◆ The input
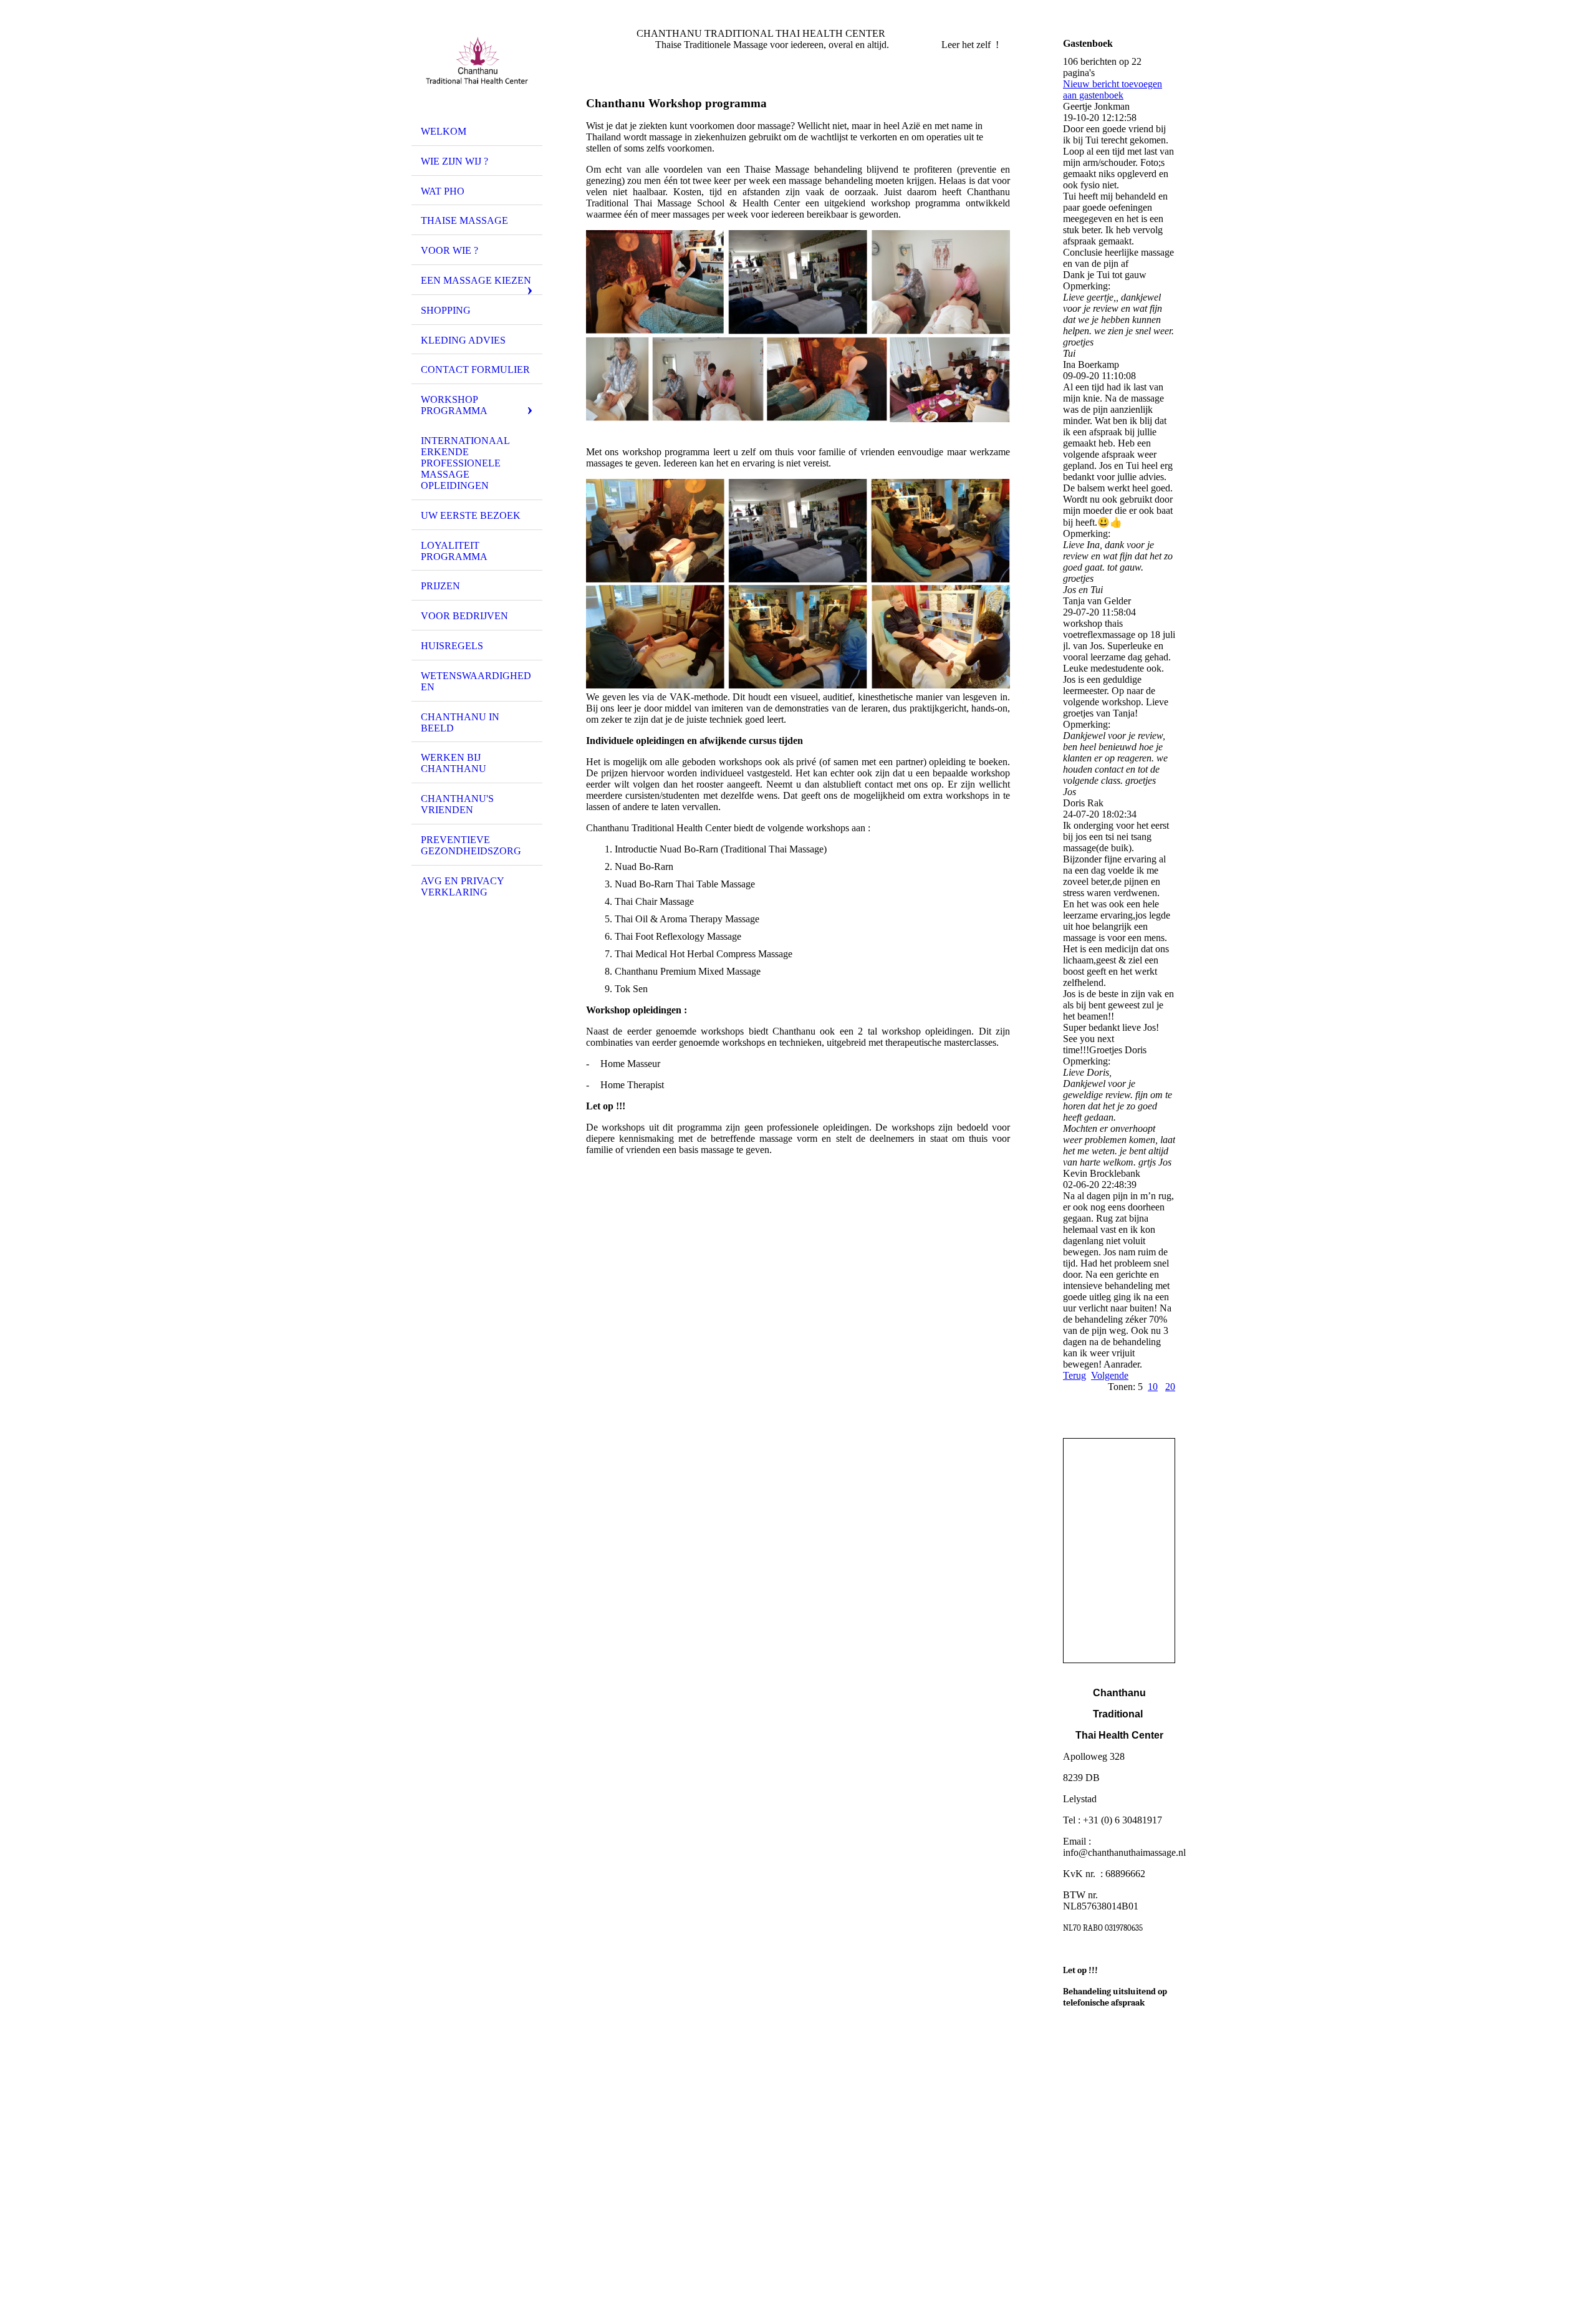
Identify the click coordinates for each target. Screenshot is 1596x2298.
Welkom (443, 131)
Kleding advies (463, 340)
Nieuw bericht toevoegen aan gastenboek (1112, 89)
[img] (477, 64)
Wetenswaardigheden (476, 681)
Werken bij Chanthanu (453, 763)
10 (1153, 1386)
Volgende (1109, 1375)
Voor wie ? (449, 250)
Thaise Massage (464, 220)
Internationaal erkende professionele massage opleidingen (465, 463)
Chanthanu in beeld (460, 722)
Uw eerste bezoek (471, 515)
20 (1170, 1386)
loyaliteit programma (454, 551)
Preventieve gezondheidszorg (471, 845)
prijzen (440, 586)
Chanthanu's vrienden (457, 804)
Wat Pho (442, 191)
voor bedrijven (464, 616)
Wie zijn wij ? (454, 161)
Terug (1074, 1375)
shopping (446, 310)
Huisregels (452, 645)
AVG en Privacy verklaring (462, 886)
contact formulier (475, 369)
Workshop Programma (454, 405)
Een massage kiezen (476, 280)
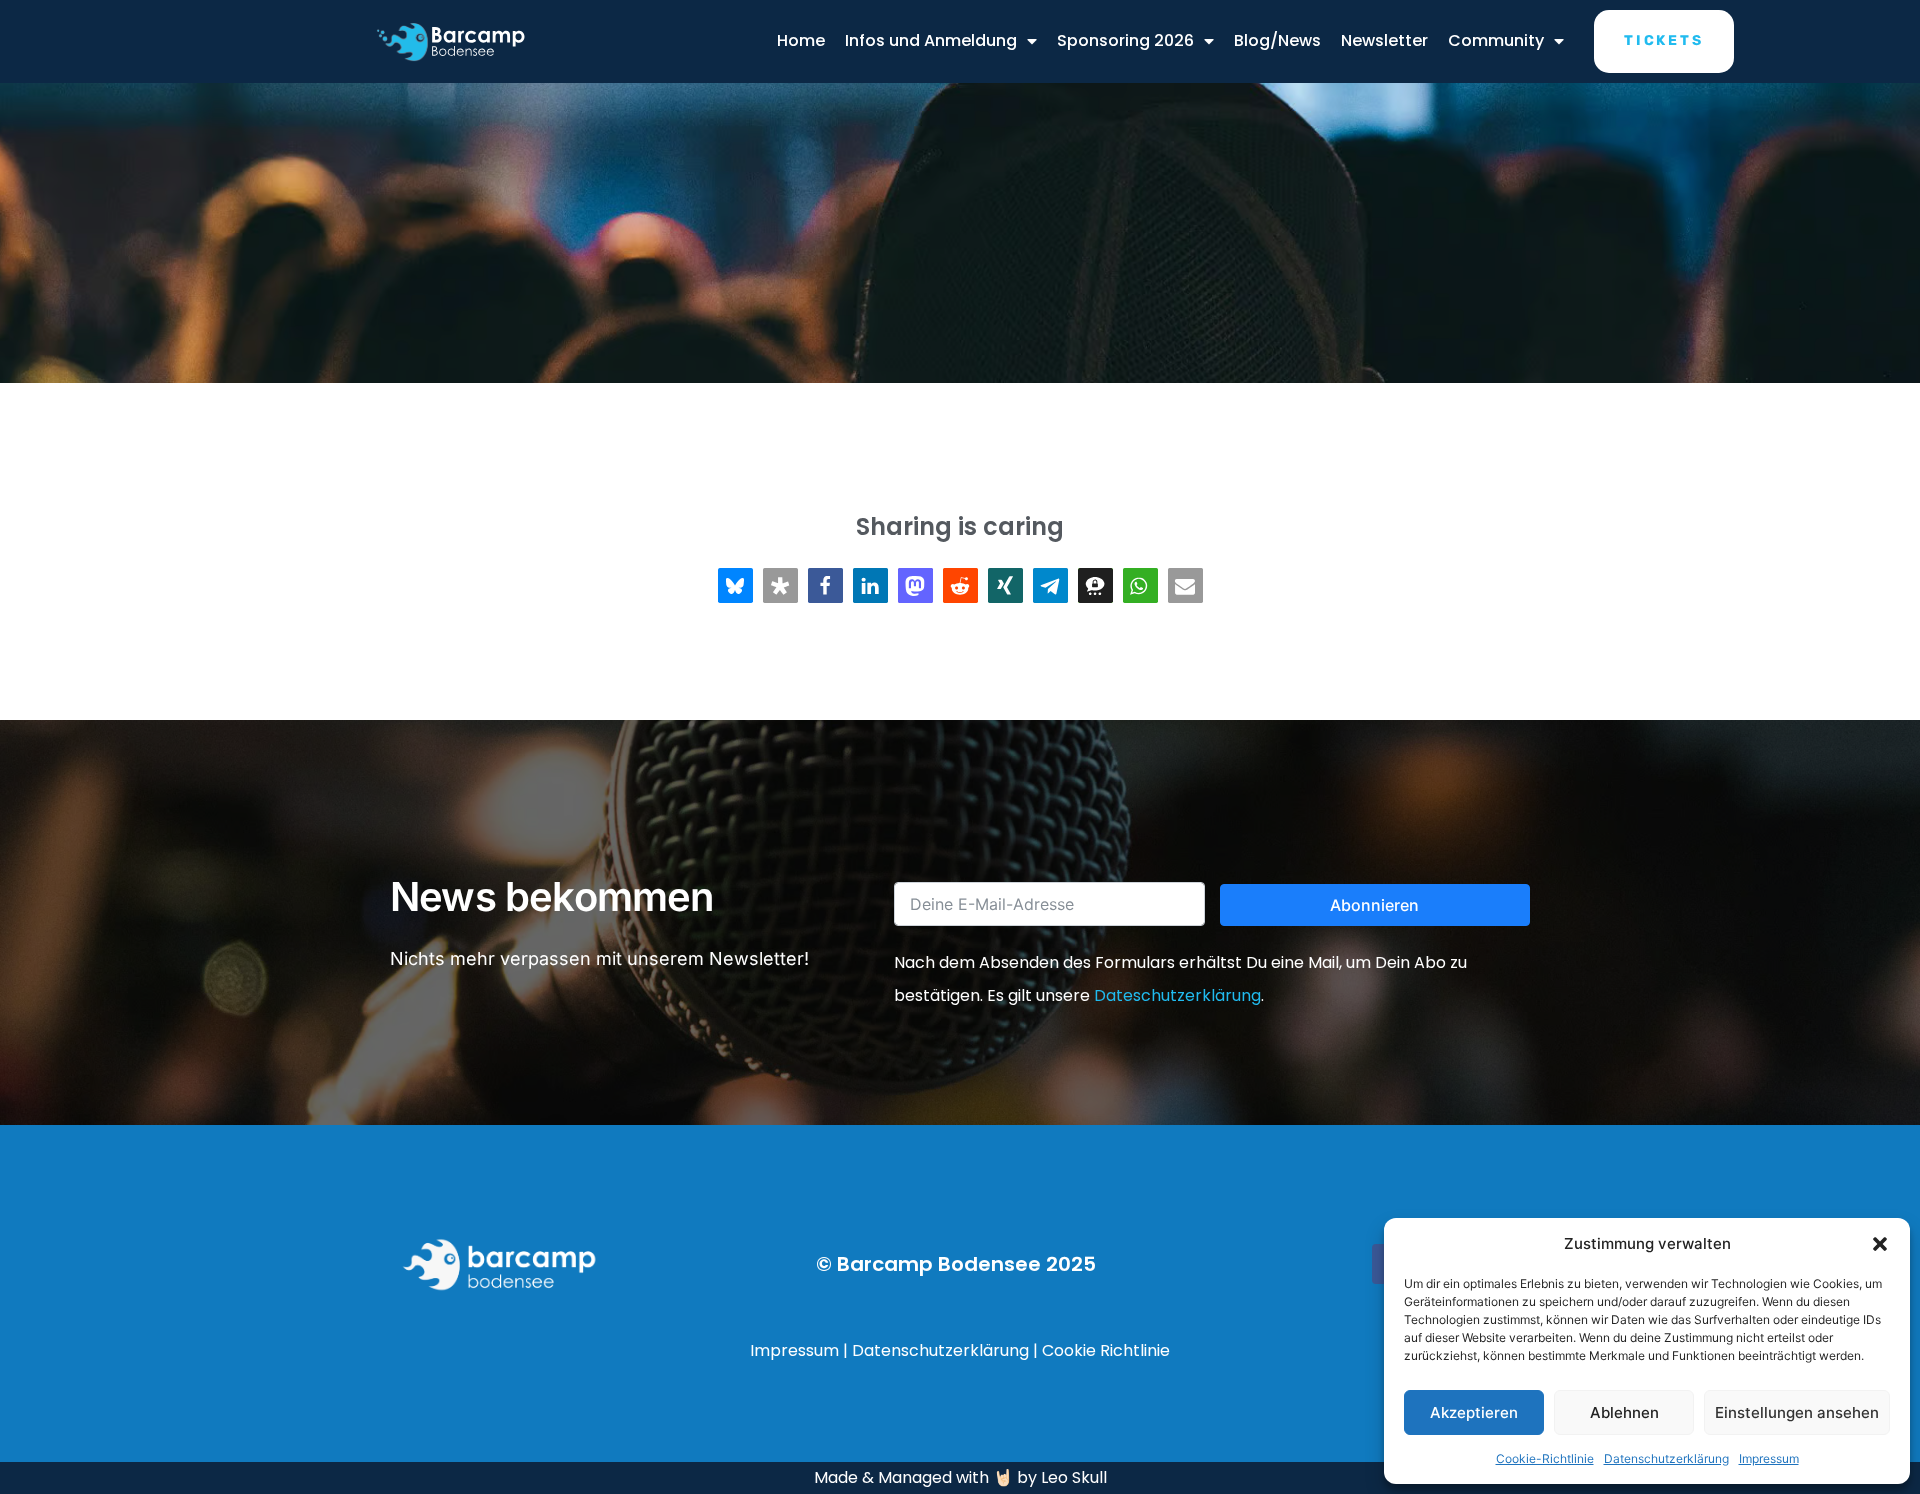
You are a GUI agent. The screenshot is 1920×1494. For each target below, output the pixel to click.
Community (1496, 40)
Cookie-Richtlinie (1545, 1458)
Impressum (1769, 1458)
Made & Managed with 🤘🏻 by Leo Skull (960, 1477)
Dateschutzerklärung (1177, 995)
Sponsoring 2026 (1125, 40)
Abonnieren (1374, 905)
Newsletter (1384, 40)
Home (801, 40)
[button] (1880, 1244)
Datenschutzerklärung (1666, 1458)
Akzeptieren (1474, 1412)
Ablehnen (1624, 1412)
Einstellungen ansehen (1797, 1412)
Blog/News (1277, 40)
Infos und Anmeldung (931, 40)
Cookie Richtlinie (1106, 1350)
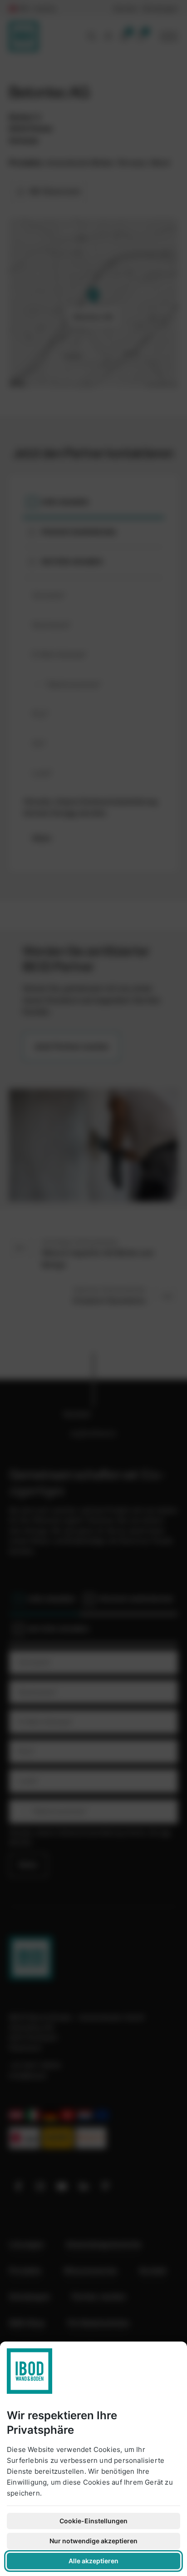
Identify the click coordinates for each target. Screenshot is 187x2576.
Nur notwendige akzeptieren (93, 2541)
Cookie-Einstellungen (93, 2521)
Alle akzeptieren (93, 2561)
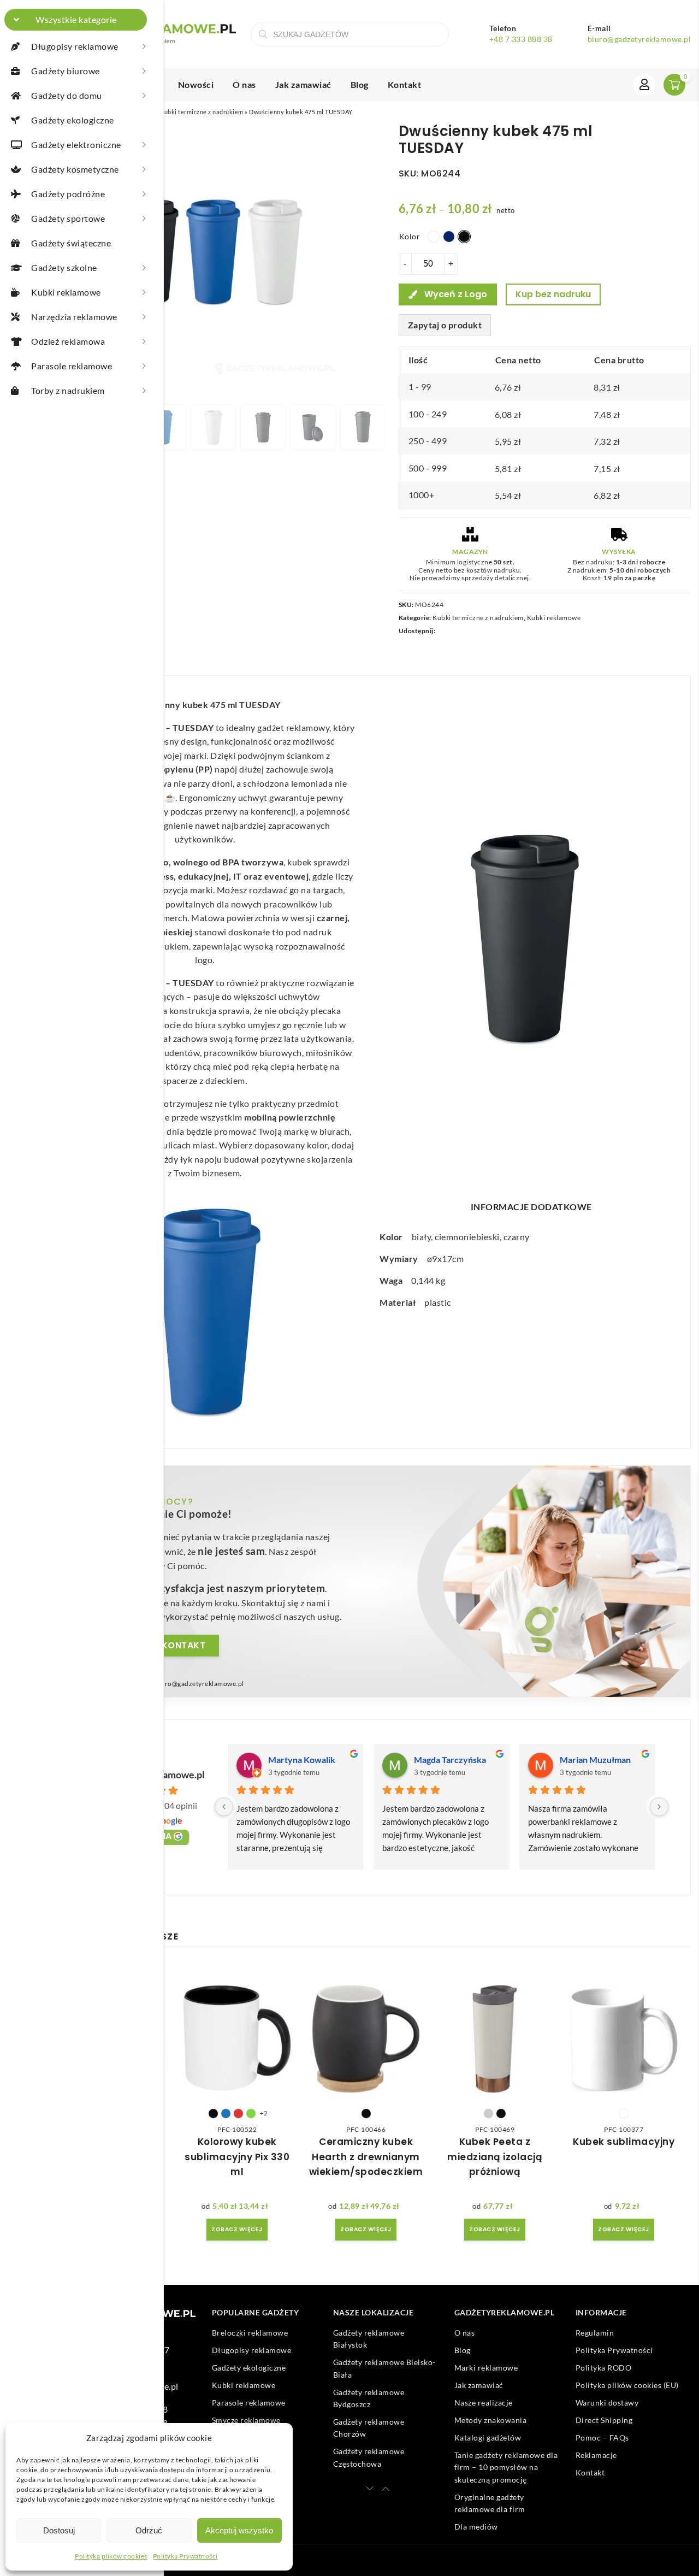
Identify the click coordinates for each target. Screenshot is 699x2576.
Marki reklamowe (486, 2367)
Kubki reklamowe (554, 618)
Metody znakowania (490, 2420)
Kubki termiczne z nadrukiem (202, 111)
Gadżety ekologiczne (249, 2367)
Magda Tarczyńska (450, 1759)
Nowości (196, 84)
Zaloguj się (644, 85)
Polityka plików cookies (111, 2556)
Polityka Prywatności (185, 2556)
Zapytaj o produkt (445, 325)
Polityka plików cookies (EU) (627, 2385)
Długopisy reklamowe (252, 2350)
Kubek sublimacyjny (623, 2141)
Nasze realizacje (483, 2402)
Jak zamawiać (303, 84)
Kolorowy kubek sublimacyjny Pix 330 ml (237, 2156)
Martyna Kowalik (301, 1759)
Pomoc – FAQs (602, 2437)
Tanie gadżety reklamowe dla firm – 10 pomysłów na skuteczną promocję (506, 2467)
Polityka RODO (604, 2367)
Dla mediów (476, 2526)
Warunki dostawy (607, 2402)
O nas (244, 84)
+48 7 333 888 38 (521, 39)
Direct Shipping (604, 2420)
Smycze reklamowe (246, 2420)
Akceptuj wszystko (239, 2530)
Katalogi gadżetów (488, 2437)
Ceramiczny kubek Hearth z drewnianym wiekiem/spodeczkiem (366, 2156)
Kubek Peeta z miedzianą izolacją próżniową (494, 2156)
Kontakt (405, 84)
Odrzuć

◆ Work task
Return the material from the line containing "Home (801, 40)" through the line containing "Długopisy reklamowe (252, 2350)", exactly and in full, but without its pictures.

◆ Completed task
Home (801, 40)
[button] (1880, 1244)
Datenschutzerklärung (1666, 1458)
Akzeptieren (1474, 1412)
Ablehnen (1624, 1412)
Einstellungen ansehen (1797, 1412)
Blog/News (1277, 40)
Infos und Anmeldung (931, 40)
Cookie Richtlinie (1106, 1350)
Identify the click coordinates for each target. Screenshot is 187x2576.
Nur notwendige akzeptieren (93, 2541)
Cookie-Einstellungen (93, 2521)
Alle akzeptieren (93, 2561)
Identify the click coordinates for each target. Screenshot is 699x2576.
Marki reklamowe (486, 2367)
Kubki reklamowe (554, 618)
Metody znakowania (490, 2420)
Kubki termiczne z nadrukiem (202, 111)
Gadżety ekologiczne (249, 2367)
Magda Tarczyńska (450, 1759)
Nowości (196, 84)
Zaloguj się (644, 85)
Polityka plików cookies (111, 2556)
Polityka Prywatności (185, 2556)
Zapytaj o produkt (445, 325)
Polityka plików cookies (EU) (627, 2385)
Długopisy reklamowe (252, 2350)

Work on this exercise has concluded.